In this article, we are going to look at this from the perspective of meeting bottom-line targets. In this type of transformation, the CFO and finance teams play a critical role in setting the targets, but also in providing the necessary discipline in minimizing value leakage.
Taking this approach can be very beneficial in driving innovation if you have a CFO that understands the business. Still, the reverse is that if your CFO is more like a financial controller who is just looking at numbers, the results can be tragic. I have experienced this first hand, and some of the statements that I have heard are “Operations has 80% of the headcount budget, reduce it by 60%.”; “The Cost to Serve is too high.” If you are thinking to yourself, I have heard these before, you are not alone, but they need context plus the data needs to be correct. As I reflect on the above experience, what was interesting is that the reason the cost for operations, as well as the Cost to Serve, was that they had bundled the sales and marketing costs under operations. What was strange when we analyzed the data correctly that the most expensive department in the business was Finance, but they would never cut their team. If you are working with incorrect data, you are already in trouble.
I digress; why are there variations between the proposed changes and expected savings to the results achieved? Aside from the apparent reason that the business sets high expectations, but isn’t willing to put in the hard yards to achieve this or fails to set clear goals and accountability, there are three reasons which I have seen.
Under Delivery of the Initiative
The initiative doesn’t meet up to the projected benefits. Some examples of this are “a new product takes longer to launch than planned,” or the uptake of a new service fails to meet adoption rates.
These are events that are outside the control of the company, such as currency fluctuations, increased cost in labor, or raw materials.
Underperformance in other Business Functions
Management actions that erode the value achieved via the change actions.
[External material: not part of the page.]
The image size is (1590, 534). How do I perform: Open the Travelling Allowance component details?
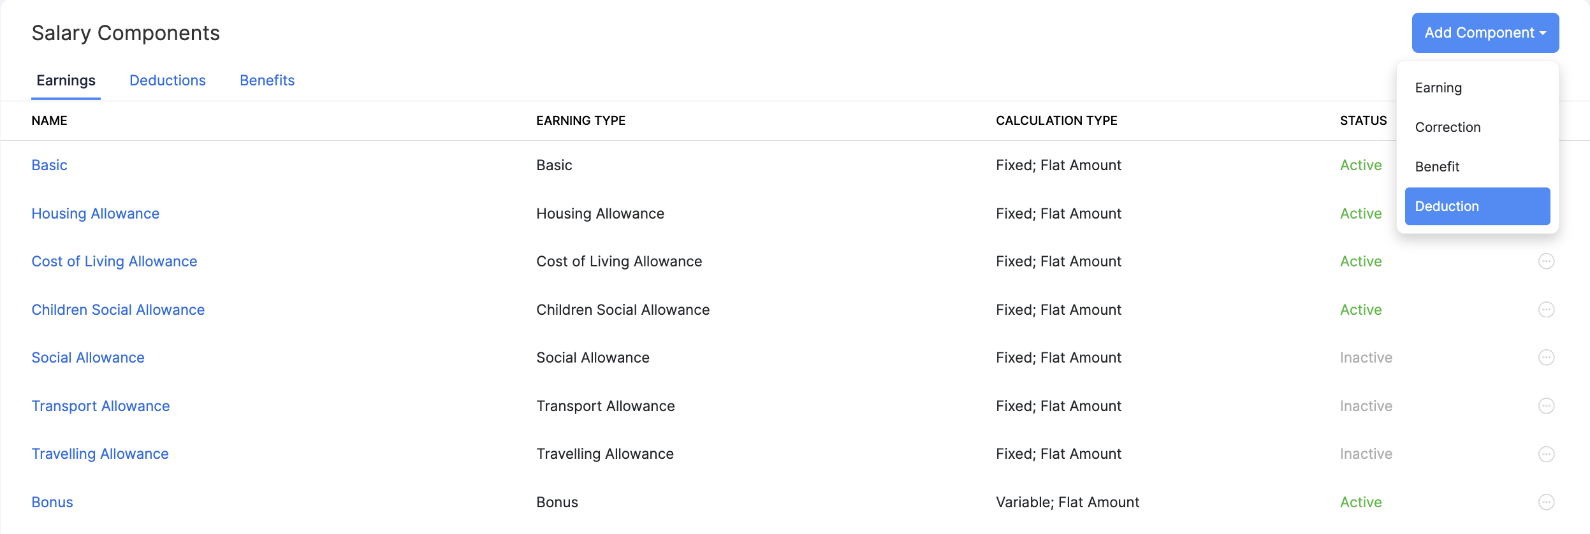click(100, 453)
An example that I have seen many times is the savings funneled from the initiative to other underperforming business functions in the hope that they will improve. A common area I have seen this is with increasing marketing budgets to attract more customers, but without making any changes to the current process (good money after bad if it is not working well today).
BHAG — Big Hairy Audacious Goals
BHAG is an idea that was conceptualized by Jim Collins and Jerry Porras in the book “Built to Last: Successful Habits of Visionary Companies.”
If you want to transform your business and see the results show up on the “bottom-line,” you need to ditch the approach that so many companies use is “what we did last year?” This mindset is limiting in that it creates the behavior of “as long as we do better than last year; we are good.”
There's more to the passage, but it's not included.